====== Information shown

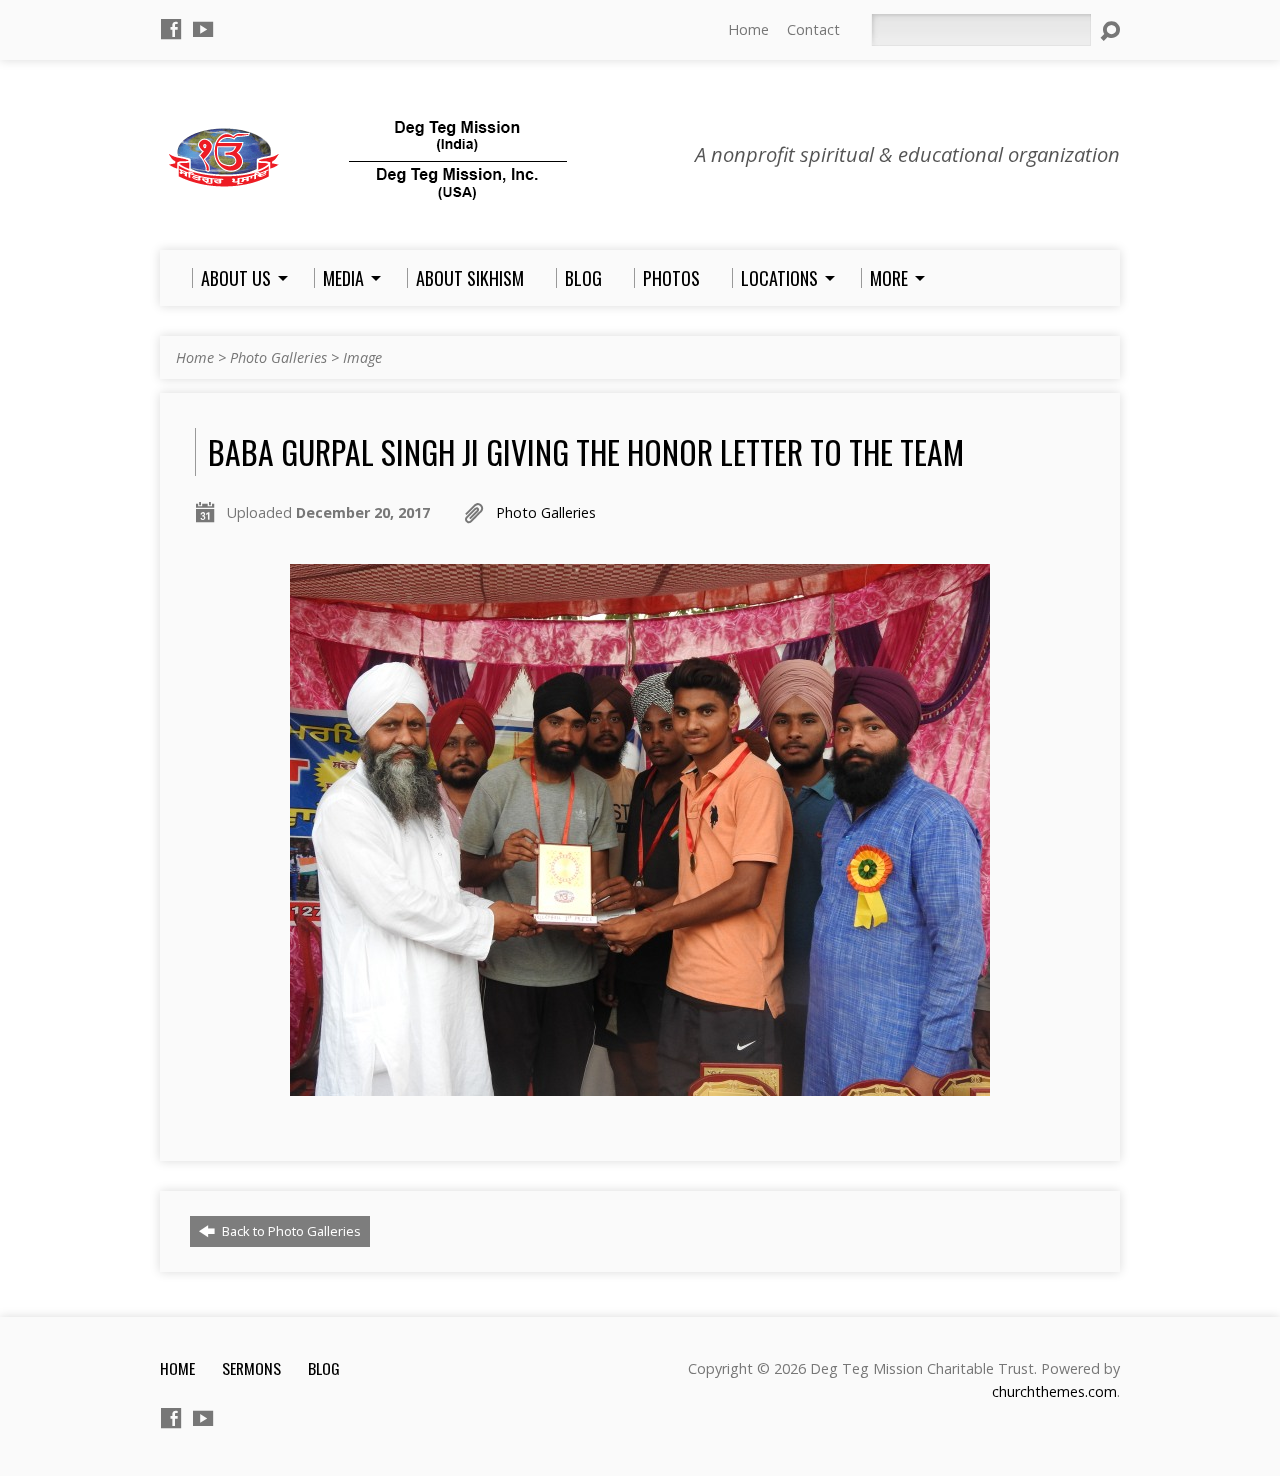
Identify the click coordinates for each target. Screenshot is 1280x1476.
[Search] (1110, 31)
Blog (324, 1368)
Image (362, 357)
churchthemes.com (1054, 1391)
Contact (813, 29)
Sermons (251, 1368)
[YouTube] (203, 29)
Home (748, 29)
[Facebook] (171, 29)
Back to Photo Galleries (290, 1231)
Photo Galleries (278, 357)
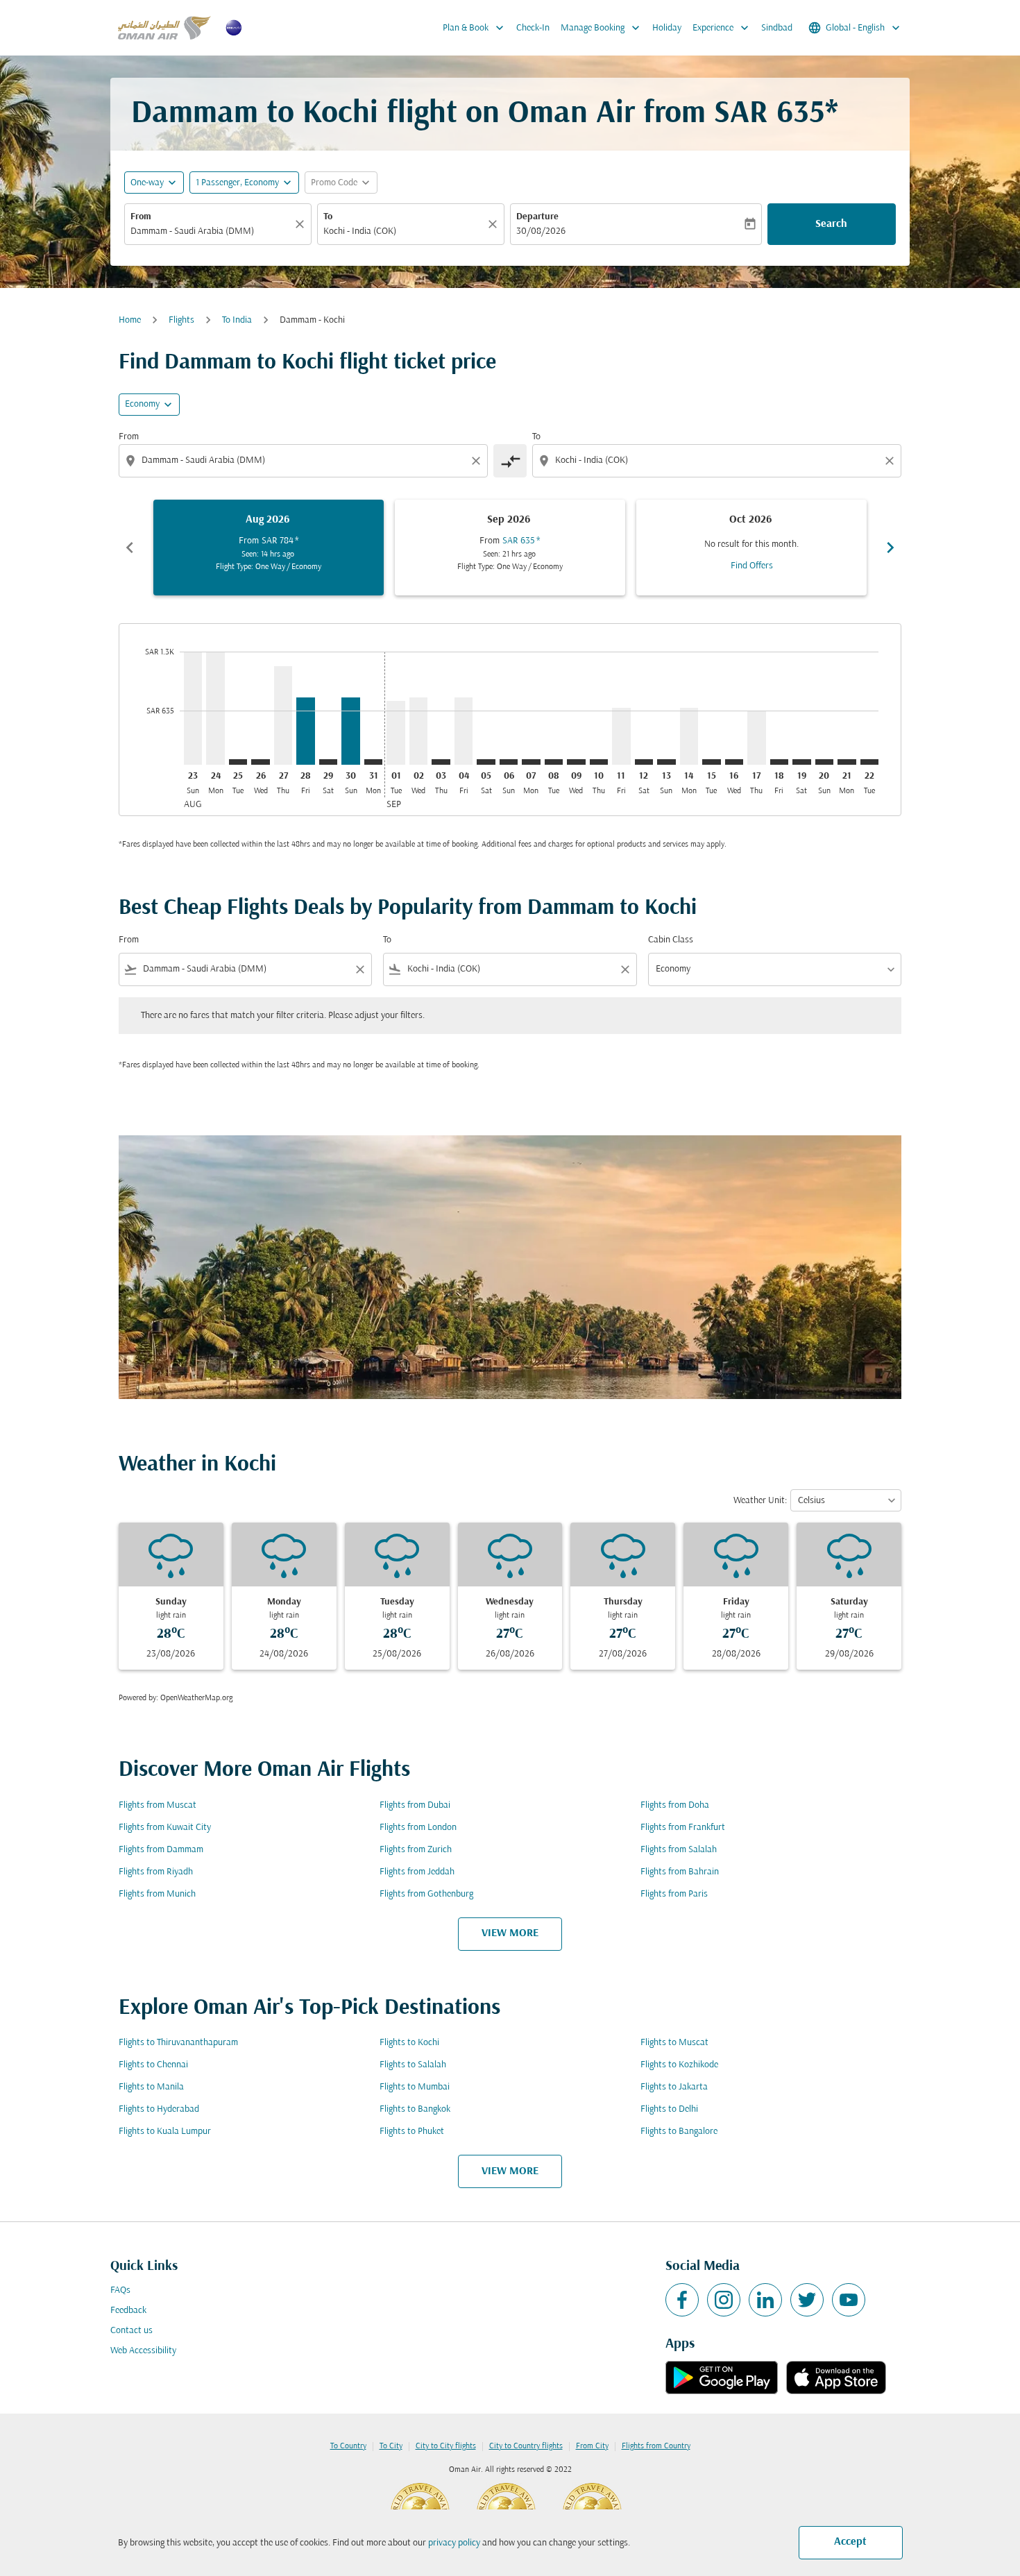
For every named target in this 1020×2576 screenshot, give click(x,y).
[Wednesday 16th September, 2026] (734, 762)
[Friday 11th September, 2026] (621, 736)
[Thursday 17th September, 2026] (756, 738)
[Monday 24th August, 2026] (215, 708)
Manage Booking (602, 28)
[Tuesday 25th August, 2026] (238, 762)
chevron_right (890, 547)
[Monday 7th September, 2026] (531, 762)
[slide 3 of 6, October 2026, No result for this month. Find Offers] (751, 547)
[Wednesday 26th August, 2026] (260, 762)
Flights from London (418, 1827)
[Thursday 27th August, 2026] (283, 715)
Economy (142, 404)
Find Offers (752, 566)
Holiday (666, 28)
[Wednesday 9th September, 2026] (576, 762)
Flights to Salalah (413, 2065)
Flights (181, 320)
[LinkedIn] (765, 2299)
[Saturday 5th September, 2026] (486, 762)
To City (391, 2446)
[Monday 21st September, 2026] (847, 762)
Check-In (533, 28)
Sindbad (776, 28)
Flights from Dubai (415, 1805)
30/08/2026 (541, 231)
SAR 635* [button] (776, 114)
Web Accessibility (143, 2351)
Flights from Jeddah (417, 1872)
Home (130, 320)
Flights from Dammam (161, 1850)
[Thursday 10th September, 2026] (599, 762)
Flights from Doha (674, 1805)
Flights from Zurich (416, 1850)
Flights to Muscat (674, 2042)
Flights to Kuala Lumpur (165, 2131)
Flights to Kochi (409, 2042)
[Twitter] (807, 2299)
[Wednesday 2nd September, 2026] (418, 730)
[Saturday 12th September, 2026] (644, 762)
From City (592, 2446)
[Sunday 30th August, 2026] (350, 730)
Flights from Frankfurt (682, 1827)
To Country (348, 2446)
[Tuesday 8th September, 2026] (554, 762)
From (140, 217)
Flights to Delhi (669, 2109)
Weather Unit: (760, 1500)
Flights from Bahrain (679, 1872)
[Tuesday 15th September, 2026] (711, 762)
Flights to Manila (151, 2087)
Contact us (131, 2330)
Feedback (128, 2310)
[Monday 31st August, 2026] (373, 762)
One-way (147, 183)
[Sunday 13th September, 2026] (666, 762)
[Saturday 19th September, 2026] (801, 762)
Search (831, 224)
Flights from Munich (157, 1894)
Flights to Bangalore (678, 2131)
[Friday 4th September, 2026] (463, 730)
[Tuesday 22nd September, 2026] (869, 762)
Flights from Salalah (678, 1850)
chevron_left (130, 547)
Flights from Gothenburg (426, 1894)
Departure (537, 217)
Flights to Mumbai (415, 2087)
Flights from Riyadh (156, 1872)
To (327, 217)
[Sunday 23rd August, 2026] (193, 708)
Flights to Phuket (412, 2131)
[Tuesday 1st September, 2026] (395, 732)
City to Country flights (526, 2446)
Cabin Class (670, 940)
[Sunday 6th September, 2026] (509, 762)
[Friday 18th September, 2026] (779, 762)
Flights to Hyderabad (159, 2109)
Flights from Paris (674, 1894)
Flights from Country (656, 2446)
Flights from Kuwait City (165, 1827)
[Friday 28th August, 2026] (305, 730)
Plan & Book (475, 28)
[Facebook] (682, 2299)
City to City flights (446, 2446)
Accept (850, 2542)
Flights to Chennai (153, 2065)
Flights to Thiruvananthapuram (178, 2042)
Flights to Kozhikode (679, 2065)
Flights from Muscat (157, 1805)
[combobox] (210, 231)
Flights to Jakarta (674, 2087)
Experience (721, 28)
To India (237, 320)
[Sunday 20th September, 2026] (824, 762)
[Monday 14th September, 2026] (689, 736)
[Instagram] (723, 2299)
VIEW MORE (510, 1933)
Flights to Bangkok (415, 2109)
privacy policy (454, 2543)
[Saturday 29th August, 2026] (328, 762)
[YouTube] (848, 2299)
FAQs (120, 2290)
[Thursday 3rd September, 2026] (441, 762)
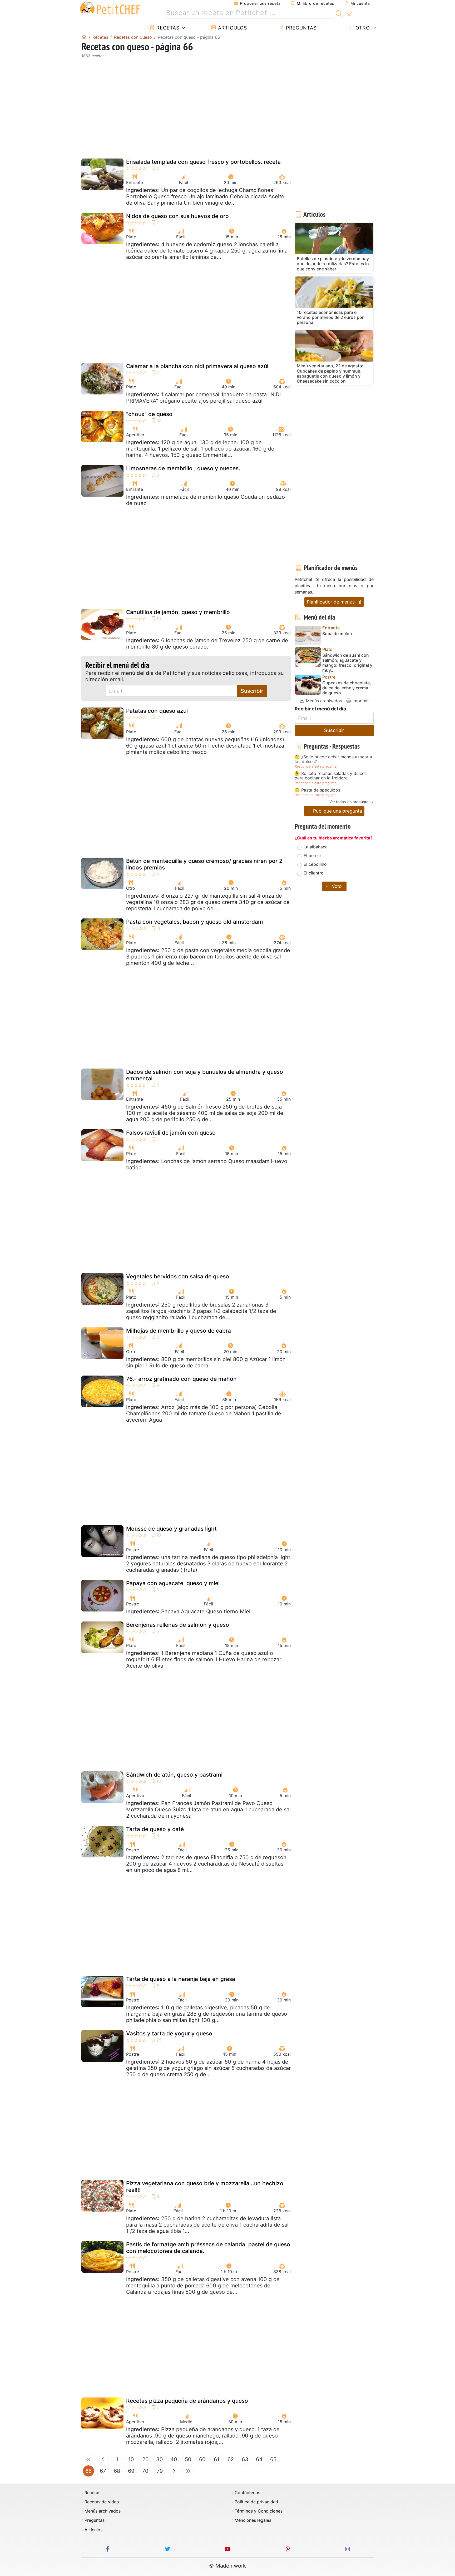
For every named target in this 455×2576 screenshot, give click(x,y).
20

============

Return every line of the listing that has the word "Offers" in it.

Task response
[slide 3 of 6, October 2026, No result for this month. Find Offers] (751, 547)
Find Offers (752, 566)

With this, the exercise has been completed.